Everybody Thinks They’re Sherlock Holmes
IT marketing which fails to utilize the most cutting-edge tech in marketing appointments or at expos and the like will lose clients, pure and simple. Sure, you may be consolidating resources in order to provide greater client benefit in the long run, but that’s not what prospective clients will see. Rather, they’ll have some idea that they can “see through” you. They’ll think to themselves: “Yeah, but why is this person really using antiquated technology to tender a presentation. Is it because his or her company isn’t making enough for them to afford the real stuff?”
You’ve heard it said that first impressions are important. Well, when it comes to making a sale for your IT services company, there’s quite a bit of truth to this. Fail to impress right off the bat with the presentation tools you bring to the table, you’ll have prospective clients write you off without even hearing what you have to say.
IT marketing regularly deals with applications of the tech industry. The tech industry is always in development; that’s kind of par for the course these days. It’s been a trend for decades, when Moore discovered that processing power was doubling on itself every 12 to 18 months, and projected this development into the future using what has come to be known as “Moore’s Law.” Those who need tech services are specifically looking for a service provider to wow them. Their eyes are only looking “skin deep,” as the saying goes.
It’s a fundamental aspect of human nature, really, even beyond the tech sector. Look at a woman with a conservative, prudish costume that shows no skin, high-rimmed librarian glasses, and her hair in a bun hidden behind her head. Now throw some floppy hat over her. She looks unattractive, she looks like she came from some early thirties country farm, and ultimately, she’s going to turn a lot fewer heads than the less-attractive west coast socialite with everything on display and enough makeup to paint a skyscraper. Sure, the west-coast socialite is actually unattractive on the inside, and her outside is an illusion— it’s no better. But people aren’t savvy enough to fight off the visceral subconscious response that turns their head. Meanwhile, if the girl in conservative dress dolled herself up, she’d have all the wolves on Sunset Boulevard howling after her— perhaps one of the reasons she elected for the prudish presentation.
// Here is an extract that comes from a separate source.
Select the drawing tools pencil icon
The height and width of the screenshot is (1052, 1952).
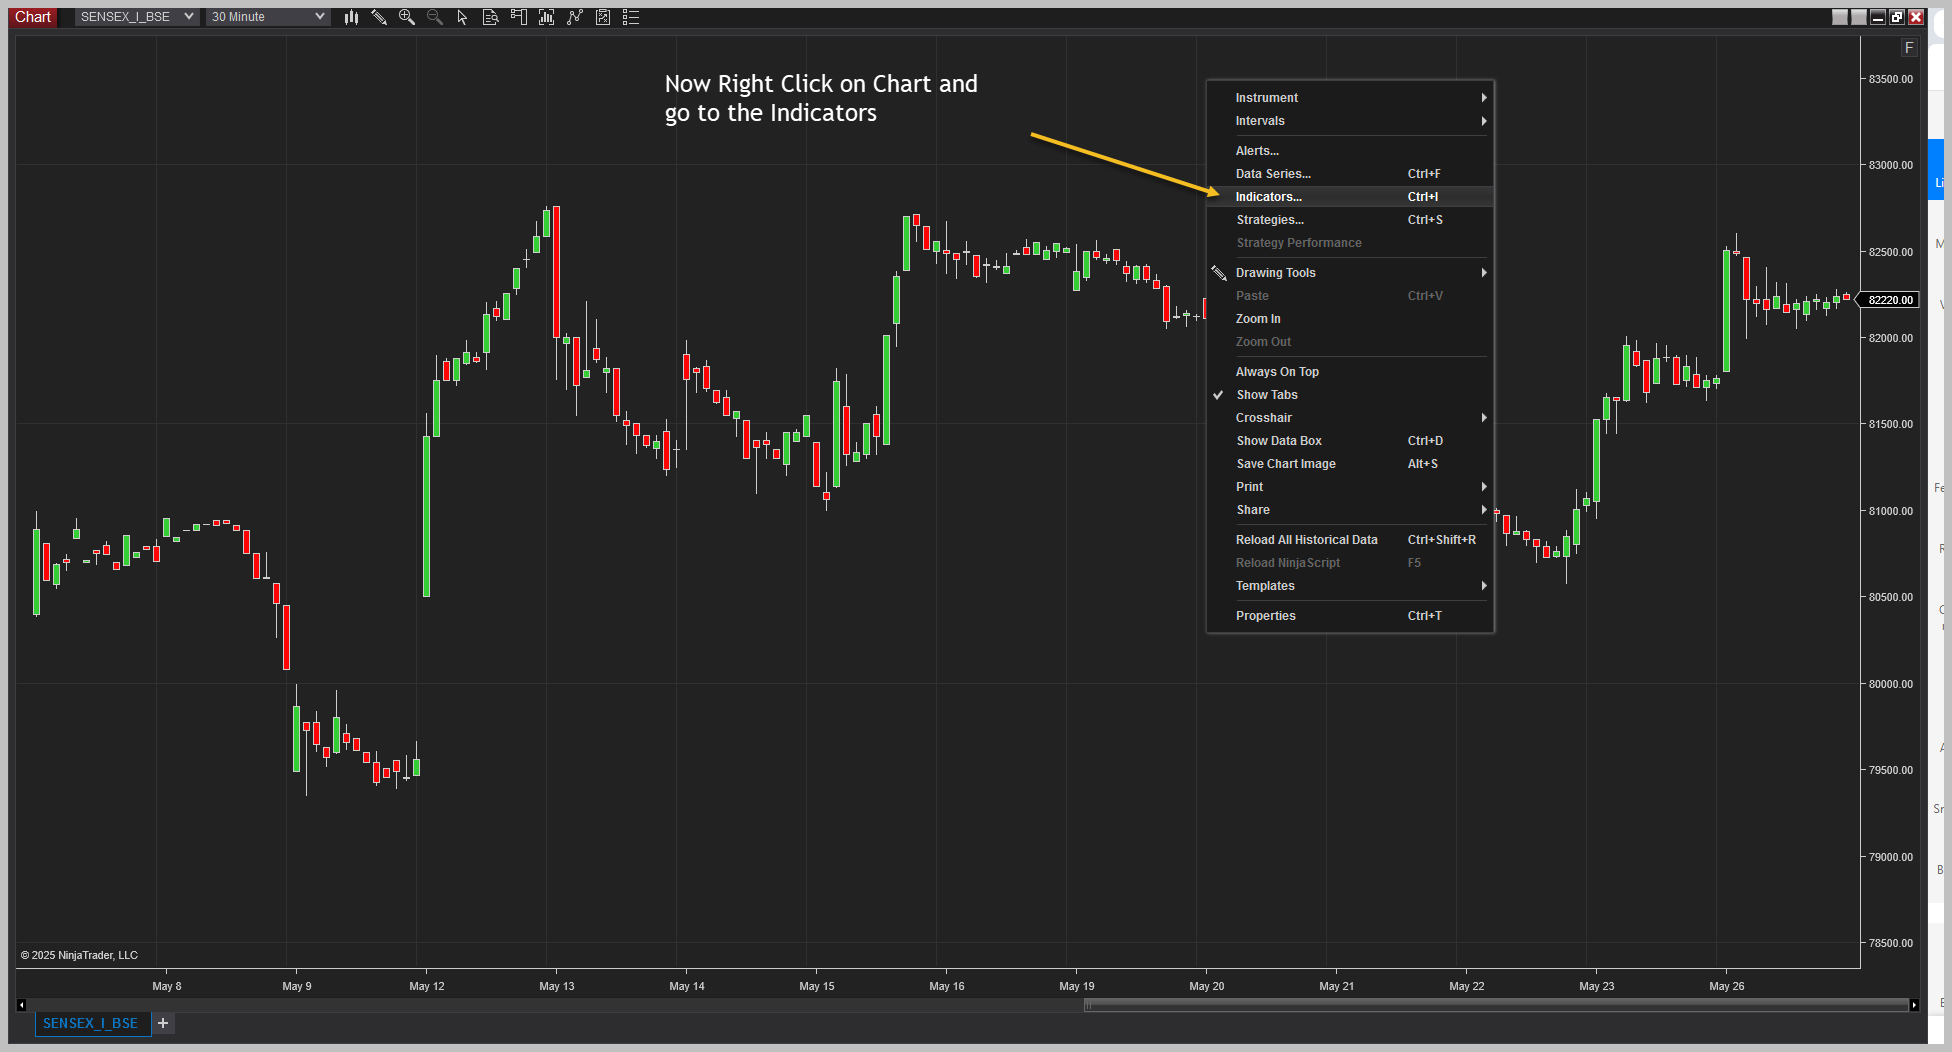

Certainly, MSP marketing isn’t the same as the dating game, but there are similarities that are worth consideration. You should be cognizant of this fundamental aspect of human psychology: that which is eye-catching will catch eyes. If you don’t ensure your company is full of the glitz and glamour of new technology, some sub-par solution misrepresenting themselves will snatch all your clients and misuse them while you struggle to retain your bottom line.
Play to The Situation’s Reality
From a marketing perspective, it makes sense to play to the truth of a meeting. Understand that people are fickle, and without planning around that fickle nature, you’re not going to close the deals you must. Once you come to this realization, you can design a budget which reflects the reality. Buy a projector of the most top-tier grade on the market. Get the newest iPad or tablet available. Find one of those paper-thin laptops and use the most aesthetically pleasing program you can find to conduct your presentation. Carry around a laser pointer— green or purple; red is outmoded these days. If you want the latest smartphone, all your salespeople should have a “smartwatch”— you get the idea. You want these amateur Sherlock Holmes impersonators to think they’ve got your number: that you’re an upwardly mobile, successful tech company, and the evidence is draped across you in technological hues.
Presentation: It’s Everything
When you have top-tier technology defining your service provisions, clients will:
• Assume you are more successful
• Pay more attention
• Be more likely to close
IT marketing services need to remember that presentation is everything, and you can’t over-emphasize the value of a first impression. So, make your first impression one that can’t be ignored, and deftly conveys cutting edge technological acumen.